Не прошло и двух недель, и жителям этой усадьбы тоже пришлось эвакуироваться, там появились немецкие моторизованные части, они двигались по долине с трех сторон. Как я позже узнала, во время одного из сражений на мосту через реку погиб мой сын Андерс, в том момент он доставлял три пулемета на береговые позиции.
Через день после того как я отвезла финских детей к своей подруге, война подошла к моему порогу. Ближе к вечеру мы услышали громкий рев мотора, выглянули из окна и увидели немецкий самолет, летевший совсем низко, прямо над домами, казалось, он вот-вот заденет крышу моего дома. Немецкий священник, моя домоправительница и я ринулись в подвал. Вскоре мы услышали пулеметную очередь, нам почудилось, пулемет строчит прямо рядом с нашей входной дверью. Мы решили посмотреть, что происходит, и увидели, что по саду бегут наши солдаты. Немецкий самолет, оказавшийся транспортным, упал прямо на лужайку рядом с моим домом. Чтобы посмотреть на самолет, начали сбегаться женщины и дети, и они очень испугались, когда увидели, что на них направлены пулеметы. А у входа в мой сад передо мной предстала группа людей, говоривших по-немецки, которые с большим интересом наблюдали за происходящим. Это были беженцы, они жили в отеле на другом конце города. Каким образом они оказались у «театра военных действий» менее чем через 10 минут после падения самолета, понять невозможно.

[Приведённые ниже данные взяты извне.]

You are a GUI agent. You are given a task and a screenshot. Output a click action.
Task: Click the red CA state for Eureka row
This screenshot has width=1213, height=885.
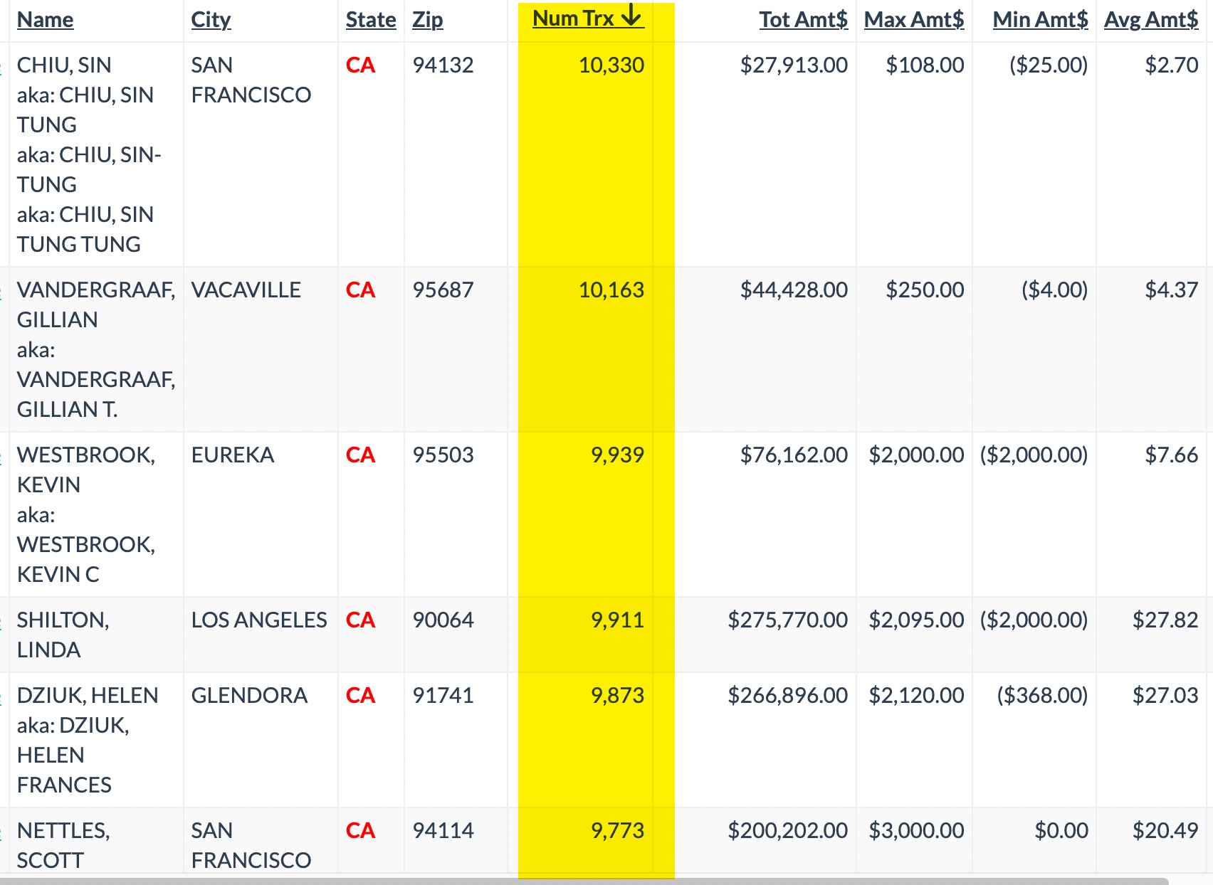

Весь бой продолжался не более трех четвертей часа. Командир покончил с собой, а экипаж был взят в плен. Норвежские солдаты, у которых не было ничего, кроме винтовок, прямо сияли от счастья, проезжая на грузовиках мимо сбитого самолета, ведь это было их первое сражение. Теперь все мы видели, что война по-настоящему пришла к нам.
На следующий день мой гость, немецкий священник, уехал в Швецию. Комитет помощи Рабочей партии продолжал заботиться о нем, он выглядел таким радостным и умиротворенным, когда, стоя между австрийским коммунистом и его «Lebensgefhrtin» — спутницей жизни, выглядывал из окна вагона, прощаясь со мной.